4. Flux treatment: Immerse the washed steel pipes in a mixed solution of ammonium chloride and zinc chloride as a flux. This can form a protective film on the surface of the steel pipe, preventing re-oxidation and enhancing the wetting ability of the zinc liquid on the steel substrate.
5. Drying: Dry the steel pipes coated with flux at 100°C - 200°C to prevent zinc liquid splashing due to rapid evaporation of water when immersed in the zinc pot.

The steel pipes that have undergone pretreatment enter the core galvanizing stage：

Hot-dip galvanizing:

• Steel pipes are immersed in molten zinc liquid with a temperature strictly controlled between 440°C and 460°C. The impregnation time is determined by the specifications of the steel pipe and the required thickness of the zinc coating, usually ranging from a few seconds to several minutes. During this process, iron and zinc undergo a diffusion reaction, forming a strong zinc-iron alloy layer.

Zinc coating control：

• When the steel pipe leaves the zinc bath, a "circular air knife" (injecting compressed air or nitrogen) is used for purging, or the thickness of the pure zinc coating is controlled and the surface is made uniform and smooth by wiping methods such as steel wire, asbestos clamps, and charcoal.
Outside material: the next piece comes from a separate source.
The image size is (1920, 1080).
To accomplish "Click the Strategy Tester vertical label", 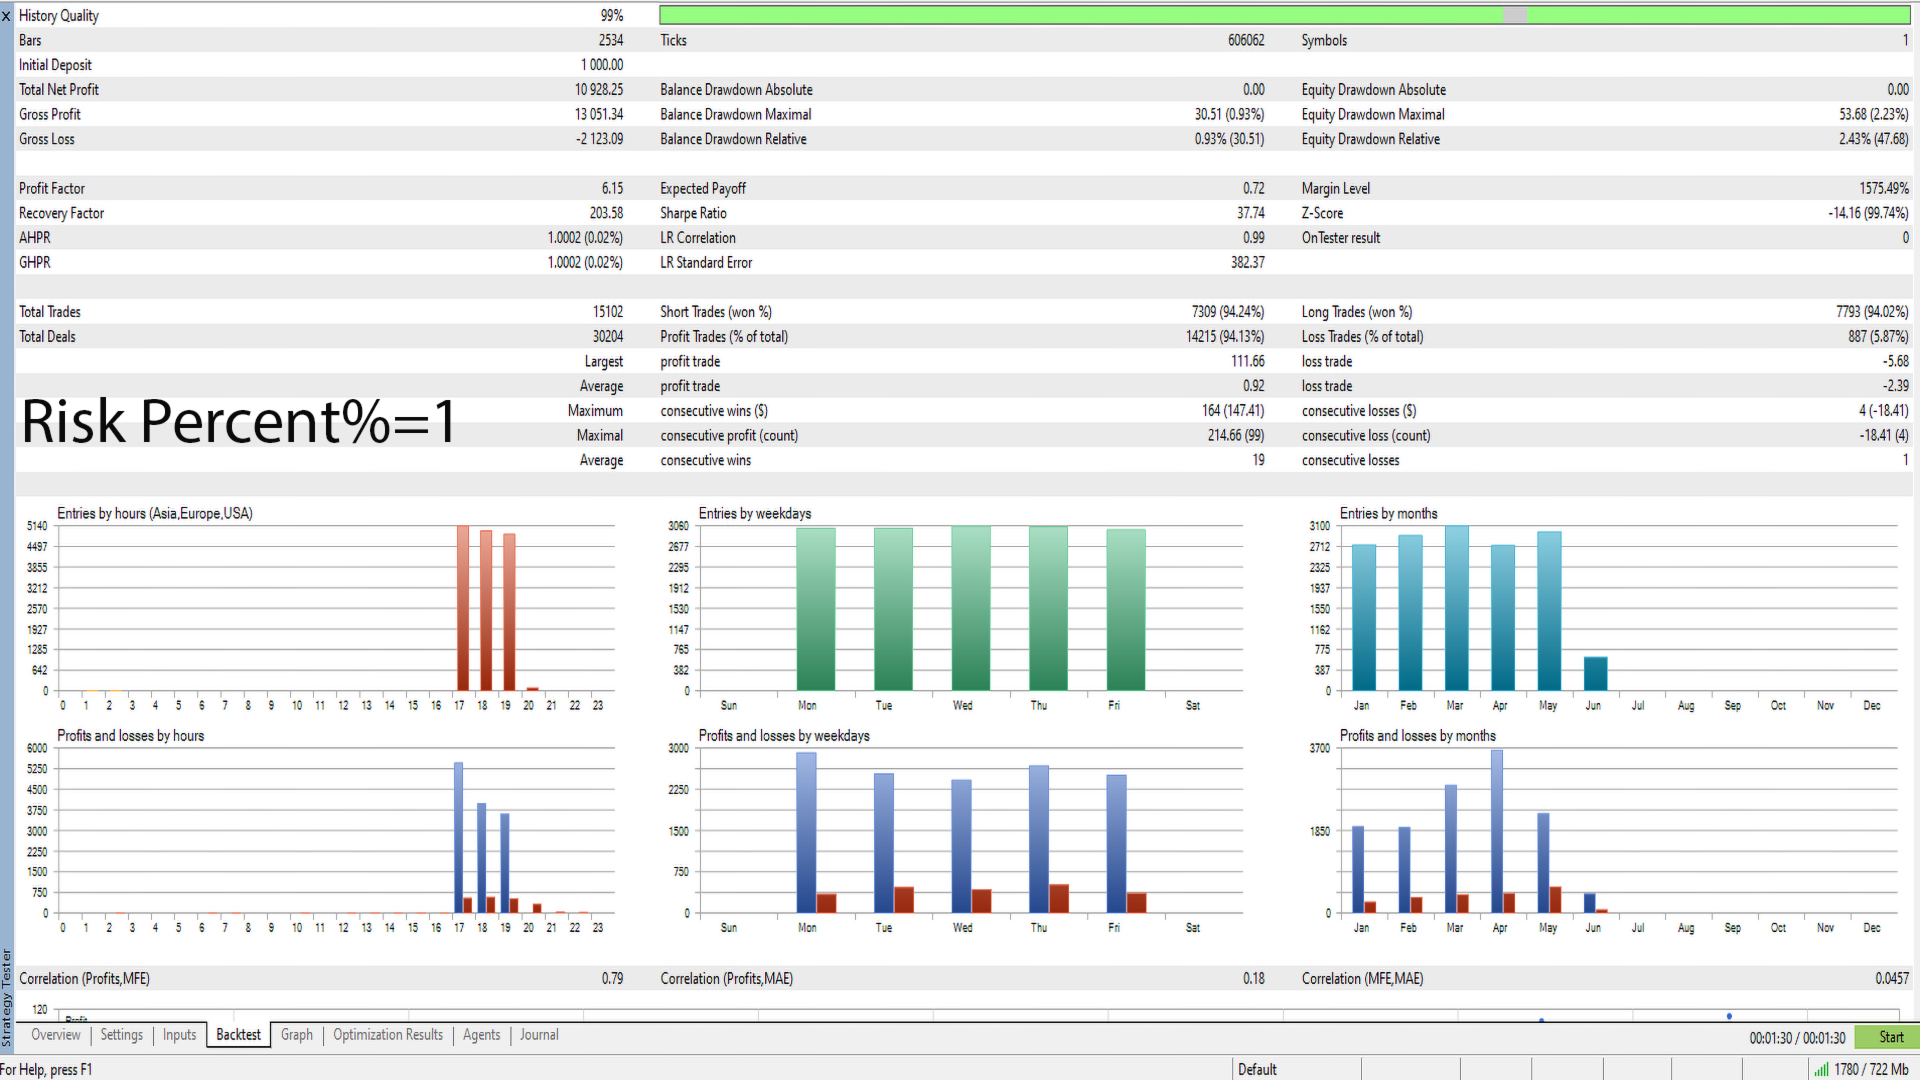I will (6, 997).
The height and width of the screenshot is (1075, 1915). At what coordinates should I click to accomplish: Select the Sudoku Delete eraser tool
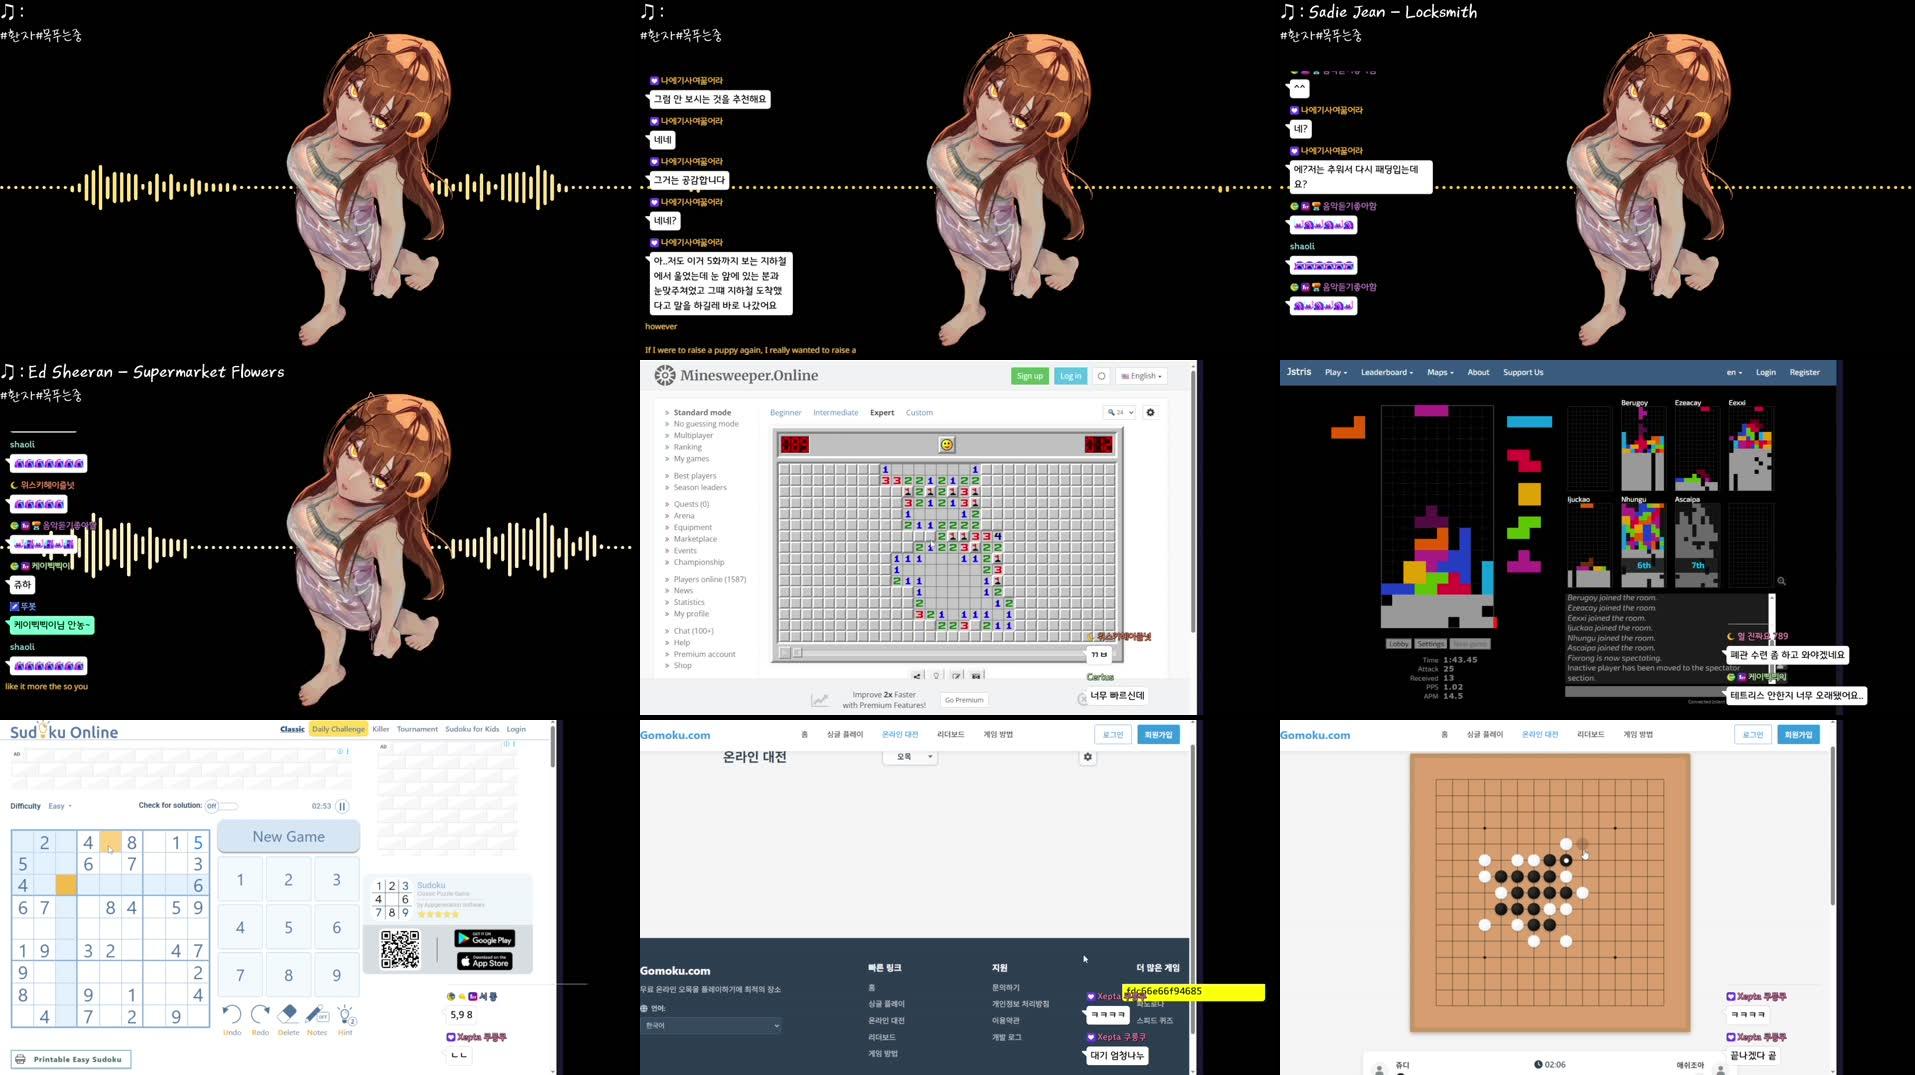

After the steel pipes are taken out of the furnace, they still need to undergo subsequent processing to ensure the quality of the final product.

Cooling:

• After galvanization, the steel pipes will be rapidly cooled. Usually, they are first blown clean by a fan and then enter a water tank for water cooling. Rapid cooling can fix the structure of the zinc layer and prevent the alloy layer from growing excessively and becoming brittle.

Passivation:

• After cooling, the steel pipe is immersed in or sprayed with passivation solution (such as chromate solution or environmentally friendly passivation solution containing molybdenum sulfate, sodium silicate and other components) to form a denser protective film on the surface of the zinc layer, further enhancing its corrosion resistance.

Inspection and packaging:

• Finally, the steel pipes are inspected for the thickness, uniformity, adhesion and surface quality of the zinc coating. Qualified products are printed with marks and then packaged before leaving the factory.

The hot-dip galvanized steel pipes obtained through the above-mentioned complex process have a zinc-iron alloy layer that is firmly bonded to the steel pipe base, providing long-lasting anti-corrosion protection (with a service life of up to 50 years under standard conditions), and have low maintenance costs.

This makes it widely applied in:

• In the field of architecture: used as roof supports, building frames and fencing.
• Public utilities: Used for clean water delivery, gas pipelines (Note: There is a trend of replacement in some fields), and fire protection systems.
• In the industrial field: It is used as a pipe network in industrial environments such as chemical engineering and mining, as well as pipes in HVAC (Heating, Ventilation and Air Conditioning) systems.
• Protective purpose: As a protective sleeve for wires and cables.

It is hoped that this detailed interpretation can help you have a comprehensive understanding of the manufacturing process of hot-dip galvanized steel pipes. If you have further interest in a specific aspect or the differences among various standards, I would be more than happy to provide you with more information.